Begin at the line containing "Contatti (64, 1951)" in the entries below and end at the line containing "[Built with Bootstrap 3] (260, 1077)"; transcribe that range exactly and nothing outside it.

(Stored records)

+---+

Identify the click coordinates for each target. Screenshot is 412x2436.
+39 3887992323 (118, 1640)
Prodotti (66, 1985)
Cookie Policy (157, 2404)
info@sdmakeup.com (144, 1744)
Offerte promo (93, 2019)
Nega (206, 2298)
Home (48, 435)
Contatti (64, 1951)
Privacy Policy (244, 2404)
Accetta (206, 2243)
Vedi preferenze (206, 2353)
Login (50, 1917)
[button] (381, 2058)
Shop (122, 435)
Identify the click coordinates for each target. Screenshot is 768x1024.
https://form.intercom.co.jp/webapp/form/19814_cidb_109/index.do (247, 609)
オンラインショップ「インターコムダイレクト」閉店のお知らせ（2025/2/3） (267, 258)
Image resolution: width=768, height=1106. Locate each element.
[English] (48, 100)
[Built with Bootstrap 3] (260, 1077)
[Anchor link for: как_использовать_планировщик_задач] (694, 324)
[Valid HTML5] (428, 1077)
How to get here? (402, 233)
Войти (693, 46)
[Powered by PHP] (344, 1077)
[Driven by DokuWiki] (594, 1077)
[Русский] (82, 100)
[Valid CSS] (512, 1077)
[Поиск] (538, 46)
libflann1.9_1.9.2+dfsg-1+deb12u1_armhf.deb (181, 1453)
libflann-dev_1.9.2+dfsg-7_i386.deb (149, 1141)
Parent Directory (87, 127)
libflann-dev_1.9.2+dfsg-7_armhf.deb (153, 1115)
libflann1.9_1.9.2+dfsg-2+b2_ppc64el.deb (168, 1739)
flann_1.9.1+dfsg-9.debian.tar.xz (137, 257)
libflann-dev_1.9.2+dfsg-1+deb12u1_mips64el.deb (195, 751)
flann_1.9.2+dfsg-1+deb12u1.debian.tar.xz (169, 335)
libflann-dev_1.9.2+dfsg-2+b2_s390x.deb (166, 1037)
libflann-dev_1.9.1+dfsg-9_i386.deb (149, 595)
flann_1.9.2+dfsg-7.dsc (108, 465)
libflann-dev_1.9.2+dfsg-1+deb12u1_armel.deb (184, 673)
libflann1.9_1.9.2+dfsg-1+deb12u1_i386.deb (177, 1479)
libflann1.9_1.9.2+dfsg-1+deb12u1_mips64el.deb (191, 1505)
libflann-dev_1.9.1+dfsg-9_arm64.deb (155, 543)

+---+

§ **WRITTEN RESPONSE**:
Contatti (64, 1951)
Privacy Policy (244, 2404)
Accetta (206, 2243)
Vedi preferenze (206, 2353)
Login (50, 1917)
[button] (381, 2058)
Shop (122, 435)
Identify the click coordinates for each target. Screenshot is 768x1024.
https://form.intercom.co.jp/webapp/form/19814_cidb_109/index.do (247, 609)
オンラインショップ「インターコムダイレクト」閉店のお知らせ（2025/2/3） (267, 258)
Image resolution: width=768, height=1106. Locate each element.
[English] (48, 100)
[Built with Bootstrap 3] (260, 1077)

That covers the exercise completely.